Ai civili della Striscia di Gaza è rimasta solo Rafah
Decine di migliaia di palestinesi sono scappati lì, dopo che l'esercito israeliano ha invaso anche Khan Yunis, la più grande città del sud
Da martedì l’esercito israeliano ha iniziato a invadere Khan Yunis, la principale città nel sud della Striscia di Gaza, invitando la popolazione civile ad andarsene, seppur in modo decisamente confuso. A Khan Yunis nell’ultimo mese e mezzo si erano rifugiate centinaia di migliaia di palestinesi provenienti dal nord della Striscia, la prima zona che era stata invasa dall’esercito israeliano a fine ottobre, e quella che in generale è stata più pesantemente bombardata.
L’ultima grande città rimasta ai civili della Striscia di Gaza per rifugiarsi è Rafah, ancora più a sud di Khan Yunis, al confine con l’Egitto: è più sicura perché non è ancora stata invasa via terra, ma anche lì di fatto i bombardamenti israeliani in queste settimane non si sono mai interrotti.
Secondo fonti mediche palestinesi di Reuters in città, mercoledì a Rafah nove persone sono state uccise in un bombardamento israeliano.

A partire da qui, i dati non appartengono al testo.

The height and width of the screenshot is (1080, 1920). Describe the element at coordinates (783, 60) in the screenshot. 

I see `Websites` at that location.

Il responsabile degli Affari umanitari delle Nazioni Unite, Martin Griffiths, ha detto che «non è più rimasto alcun posto sicuro per i civili nel sud della Striscia di Gaza»: si teme che dopo Khan Yunis l’esercito israeliano possa invadere anche Rafah.

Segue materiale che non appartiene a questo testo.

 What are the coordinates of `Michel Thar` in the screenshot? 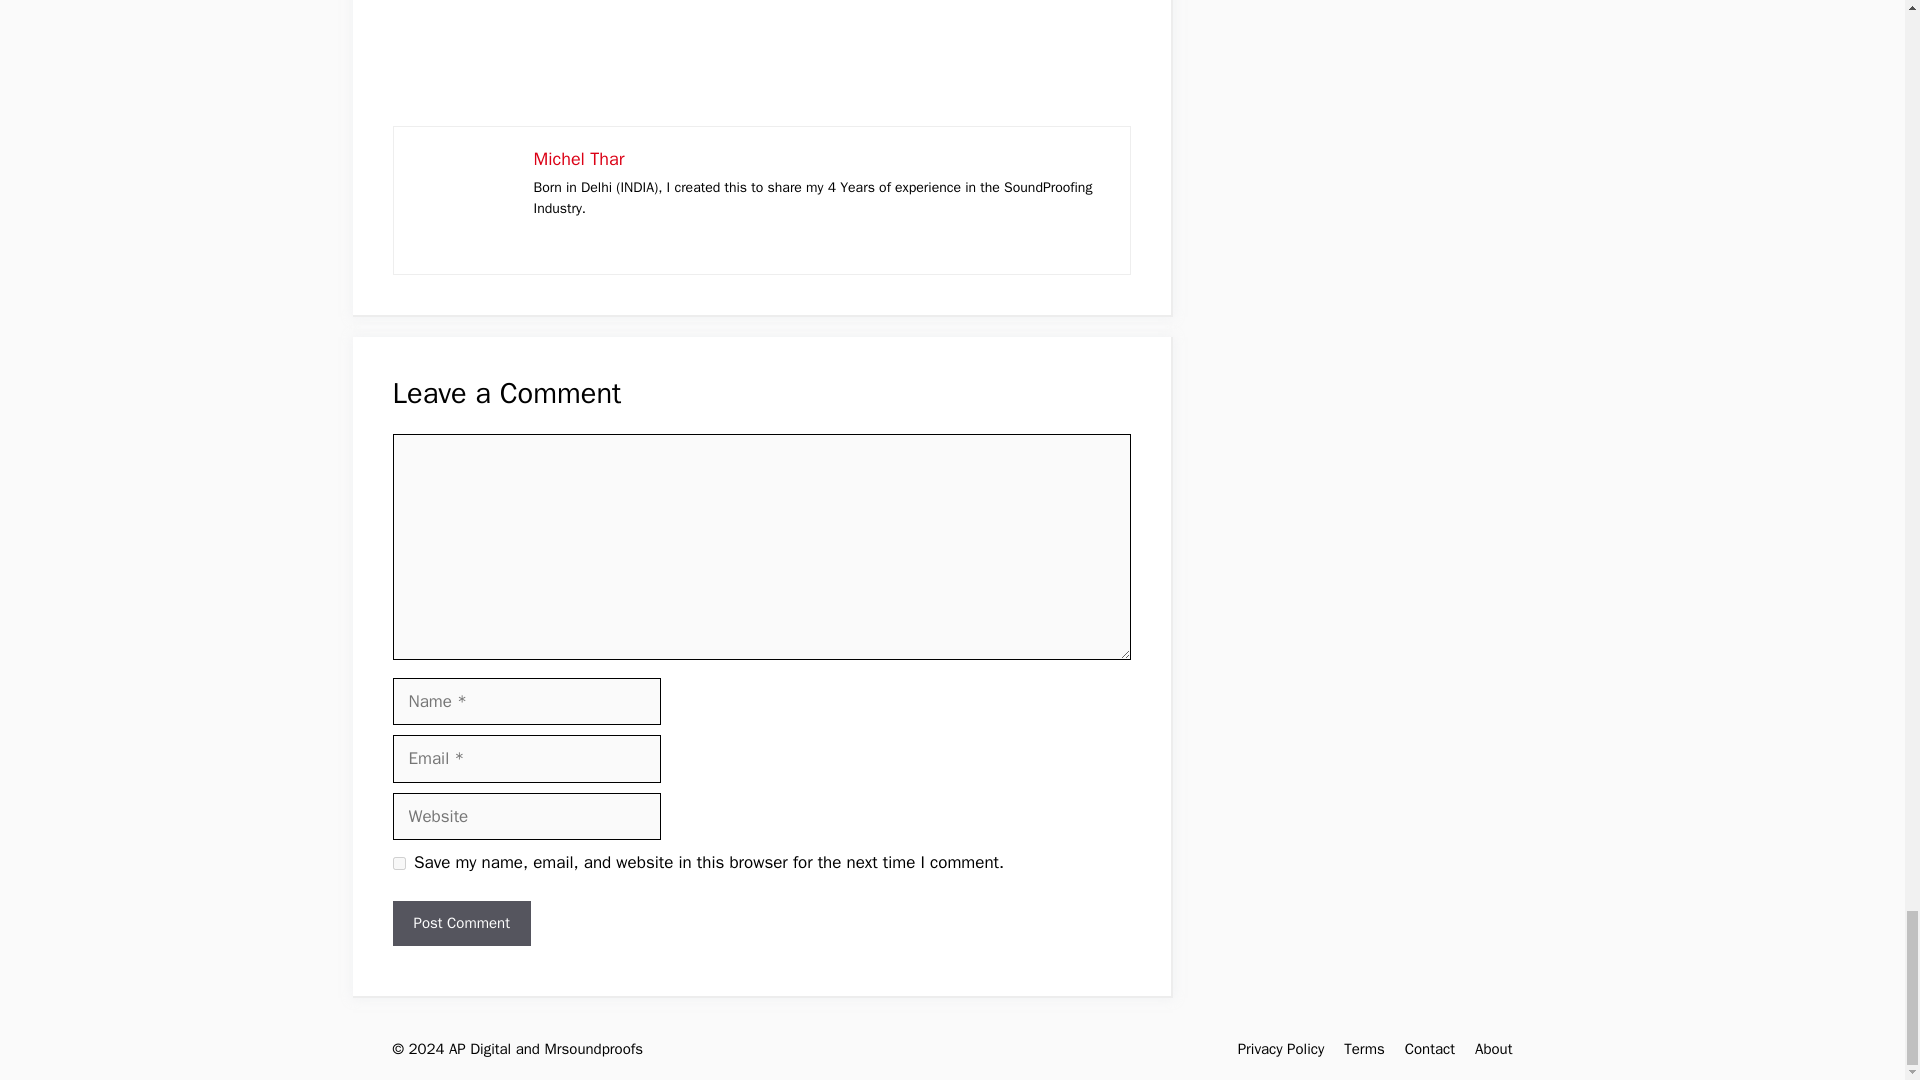 It's located at (579, 158).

Le operazioni militari di Israele a Gaza sono una risposta al feroce attacco compiuto dal gruppo radicale palestinese Hamas in territorio israeliano lo scorso 7 ottobre: da allora l’esercito israeliano ha prima messo sotto assedio e bombardato la Striscia, poi ha iniziato l’invasione di terra, limitandola inizialmente alla parte nord, fino ad arrivare negli ultimi giorni a invadere anche il sud. L’invasione sta complicando molto la possibilità di avere notizie dalle aree attaccate: non è chiaro quante persone siano ancora a Khan Yunis, dove proseguono gli intensi combattimenti fra l’esercito israeliano e Hamas, ma secondo le Nazioni Unite quelle che sono già scappate verso Rafah sarebbero decine di migliaia.
Rafah è anche l’unico posto in cui in queste settimane è stato possibile far entrare aiuti umanitari nella Striscia di Gaza e far uscire civili. Il varco al confine con l’Egitto è l’unico che è stato aperto, anche se in modo irregolare e solo con l’approvazione di Israele: tutti i varchi di frontiera tra la Striscia e Israele invece sono rimasti chiusi dal 7 ottobre.
Nei prossimi giorni potrebbe tuttavia essere aperto il varco di Kerem Shalom, a sud est della Striscia, vicino a Rafah: giovedì sera fonti israeliane e statunitensi hanno confermato che Israele avrebbe accettato di farlo, dopo settimane di mediazione degli Stati Uniti.
Inizialmente il varco di Kerem Shalom dovrebbe essere aperto solo per facilitare i processi di ispezione che Israele svolge su tutti i camion di aiuti umanitari che entrano nella Striscia da Rafah. La decisione però potrebbe almeno agevolare e velocizzare l’ingresso di aiuti umanitari per i civili palestinesi.
La situazione per i civili è comunque drammatica. Gli operatori umanitari nella Striscia sono sempre meno, la maggior parte degli ospedali ha smesso di funzionare e anche le Nazioni Unite hanno detto che le loro operazioni umanitarie si sono interrotte praticamente del tutto per via dell’invasione israeliana.
Nel frattempo i combattimenti fra Israele e Hamas vanno avanti sia al nord, concentrati soprattutto intorno al campo profughi di Jabalia, sia al sud, a Khan Yunis. Venerdì mattina le brigate al Qassam, l’ala armata di Hamas, hanno detto di aver bloccato un tentativo di Israele di liberare un ostaggio, e che quest’ultimo sarebbe stato ucciso negli scontri. Negli attacchi in Israele del 7 ottobre Hamas aveva rapito oltre 240 ostaggi israeliani e stranieri, 105 dei quali sono stati liberati durante la tregua dai combattimenti finita una settimana fa.